You have to look at the evidence. There is no way to get past the pajama top evidence (which was certainly not withheld from anyone), there is no way to avoid the blood evidence, of which there is a multitude, and it simply does not match what MacDonald said happened.
Watching one interview with Helena Stoeckly is a fraction of the number of interviews she gave and she changes her story a bunch of times.
How realistic is it that 4 drugged out people entered the MacDonald apartment, carrying no weapons, and they somehow found an ice pick, a knife, and a board that matches a slat from underneath one daughter's bed to then attack a family including 2 little girls? Yet no one woke up when they entered and started looking for weapons, not even MacDonald, who said he was asleep on the couch in the living room, which is right near the kitchen and any entrance into the apartment, and he only awoke upon being "attacked/stabbed" while on the couch. JM's blood isn't on the couch...his blood is found in the bathroom at the sink.
His story reminds me of the story told by Darlie Routier, who sits on death row in TX. Strange how all these killers enter homes without any weapons of their own, go hunting for a murder weapon inside the victim's home, leave no fingerprints or DNA, don't steal anything, and then overkill sleeping children and manage to not kill the primary adult who was right there.
I realize this is a very old post, but I just had to quote it because I agree so completely. Yes, MacDonald is a creep a liar and cheater none of which prove he is a murderer. But to me, you can exlude every other fact, the blood evidence proves he did it. It was fortunate, an very unusual, that they all had separate blood types since DNA was but a distant dream when this crime was committed. He did it. I don't have one tiny inkling of a doubt.
Also, I have always found the silmilarities to Darlie's case interesting. In both cases the overkill of two children who could not possibly have posed a threat to an intruder. But two kids could certainly pose a threat if they saw daddy stabbing mommy (the MacDonald case, of course).
Intruders don't bring weapons into the house, but then leave them behind and don't leave one bit of evidence that they were ever in thehouse?

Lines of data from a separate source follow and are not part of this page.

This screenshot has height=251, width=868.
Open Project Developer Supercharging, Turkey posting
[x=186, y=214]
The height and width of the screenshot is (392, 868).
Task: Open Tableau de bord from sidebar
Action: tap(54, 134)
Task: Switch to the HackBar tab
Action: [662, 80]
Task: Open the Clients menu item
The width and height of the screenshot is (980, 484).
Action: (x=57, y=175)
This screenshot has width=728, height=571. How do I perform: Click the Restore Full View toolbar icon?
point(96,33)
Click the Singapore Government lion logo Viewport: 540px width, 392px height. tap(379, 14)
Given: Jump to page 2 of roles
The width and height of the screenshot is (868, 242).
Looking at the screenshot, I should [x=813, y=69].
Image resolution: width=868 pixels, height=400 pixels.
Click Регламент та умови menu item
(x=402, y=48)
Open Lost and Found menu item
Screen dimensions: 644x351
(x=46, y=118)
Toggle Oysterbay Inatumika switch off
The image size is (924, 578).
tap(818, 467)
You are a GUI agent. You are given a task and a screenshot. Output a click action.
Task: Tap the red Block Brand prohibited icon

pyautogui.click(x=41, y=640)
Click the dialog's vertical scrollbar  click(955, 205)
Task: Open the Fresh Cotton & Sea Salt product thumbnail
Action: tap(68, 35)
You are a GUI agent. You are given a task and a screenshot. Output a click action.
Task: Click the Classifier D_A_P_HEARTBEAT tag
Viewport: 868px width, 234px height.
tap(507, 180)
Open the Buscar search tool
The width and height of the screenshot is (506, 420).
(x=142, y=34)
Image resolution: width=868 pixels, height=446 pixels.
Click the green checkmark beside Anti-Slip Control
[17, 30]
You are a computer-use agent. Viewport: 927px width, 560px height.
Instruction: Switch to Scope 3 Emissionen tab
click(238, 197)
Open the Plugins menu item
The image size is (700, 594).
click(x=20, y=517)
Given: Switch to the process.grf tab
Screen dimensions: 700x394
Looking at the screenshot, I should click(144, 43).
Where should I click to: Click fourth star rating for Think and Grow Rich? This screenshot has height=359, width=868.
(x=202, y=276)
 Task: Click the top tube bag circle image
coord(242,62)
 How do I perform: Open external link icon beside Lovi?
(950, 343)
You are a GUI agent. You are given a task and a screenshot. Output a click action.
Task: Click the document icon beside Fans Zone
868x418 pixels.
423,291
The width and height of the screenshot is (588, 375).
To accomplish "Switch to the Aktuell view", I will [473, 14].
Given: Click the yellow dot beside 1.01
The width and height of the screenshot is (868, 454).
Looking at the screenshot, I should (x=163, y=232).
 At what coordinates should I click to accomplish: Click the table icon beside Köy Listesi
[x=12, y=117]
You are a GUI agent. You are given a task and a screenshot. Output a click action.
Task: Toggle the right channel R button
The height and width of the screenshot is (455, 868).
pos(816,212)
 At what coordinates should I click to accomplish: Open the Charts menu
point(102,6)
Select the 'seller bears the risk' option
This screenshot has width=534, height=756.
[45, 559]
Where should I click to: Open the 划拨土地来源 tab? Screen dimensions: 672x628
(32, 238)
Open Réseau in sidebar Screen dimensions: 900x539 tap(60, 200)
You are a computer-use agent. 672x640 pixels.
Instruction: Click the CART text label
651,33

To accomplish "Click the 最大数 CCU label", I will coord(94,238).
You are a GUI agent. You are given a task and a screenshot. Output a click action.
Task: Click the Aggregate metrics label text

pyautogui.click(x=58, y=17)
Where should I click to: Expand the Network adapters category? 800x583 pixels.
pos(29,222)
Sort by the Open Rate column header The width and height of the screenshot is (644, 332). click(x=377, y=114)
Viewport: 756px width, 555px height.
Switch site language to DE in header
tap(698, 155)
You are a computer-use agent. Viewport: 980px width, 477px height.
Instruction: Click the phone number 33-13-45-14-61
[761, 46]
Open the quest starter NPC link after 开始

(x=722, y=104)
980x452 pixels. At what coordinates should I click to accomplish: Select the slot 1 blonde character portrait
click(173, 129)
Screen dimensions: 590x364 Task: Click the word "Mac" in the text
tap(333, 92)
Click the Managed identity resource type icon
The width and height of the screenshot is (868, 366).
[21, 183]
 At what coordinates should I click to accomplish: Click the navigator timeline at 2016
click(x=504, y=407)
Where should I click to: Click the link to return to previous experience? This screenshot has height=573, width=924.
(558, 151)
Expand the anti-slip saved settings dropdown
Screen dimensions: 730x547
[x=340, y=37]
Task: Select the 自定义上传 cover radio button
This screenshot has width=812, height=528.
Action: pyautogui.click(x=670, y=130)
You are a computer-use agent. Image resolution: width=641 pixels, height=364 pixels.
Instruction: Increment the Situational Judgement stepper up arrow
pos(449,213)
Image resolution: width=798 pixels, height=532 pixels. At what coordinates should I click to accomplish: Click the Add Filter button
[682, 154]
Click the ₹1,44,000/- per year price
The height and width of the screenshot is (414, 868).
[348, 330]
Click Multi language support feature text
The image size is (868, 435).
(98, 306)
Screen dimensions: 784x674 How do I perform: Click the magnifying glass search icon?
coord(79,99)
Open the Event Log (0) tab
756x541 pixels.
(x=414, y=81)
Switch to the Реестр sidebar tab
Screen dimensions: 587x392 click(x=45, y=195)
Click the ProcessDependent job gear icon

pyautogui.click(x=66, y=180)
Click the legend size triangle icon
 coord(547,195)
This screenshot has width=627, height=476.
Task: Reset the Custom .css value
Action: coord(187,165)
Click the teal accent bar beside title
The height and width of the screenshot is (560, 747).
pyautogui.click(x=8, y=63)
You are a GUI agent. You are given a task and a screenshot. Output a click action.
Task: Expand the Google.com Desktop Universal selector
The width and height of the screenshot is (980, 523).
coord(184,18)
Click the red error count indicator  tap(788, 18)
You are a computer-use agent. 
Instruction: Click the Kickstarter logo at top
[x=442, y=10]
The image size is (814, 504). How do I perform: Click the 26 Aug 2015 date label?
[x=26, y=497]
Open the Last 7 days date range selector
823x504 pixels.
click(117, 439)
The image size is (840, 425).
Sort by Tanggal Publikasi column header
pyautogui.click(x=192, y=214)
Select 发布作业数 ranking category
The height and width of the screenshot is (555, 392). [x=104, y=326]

One other thing that has always struck me that I never really see mentioned. So these intruders break in apparently unarmed, because they use weapons already in the house. Yet when they leave, why on earth do they leave said weapons behind? I mean, what crazed intruder couldn't use an extra knife, club or icepick? What if someone is pursuing them - you know like the big strong Green Beret they just attacked - and they need to defend themselves? The only thing the weapon can do is further incriminate them as it could have their fingerprints, fibers from their clothes any number of things and DNA in Darlie's case-that was a couple of years after the OJ trial everyone had heard of DNA. So why not take the weapons with them?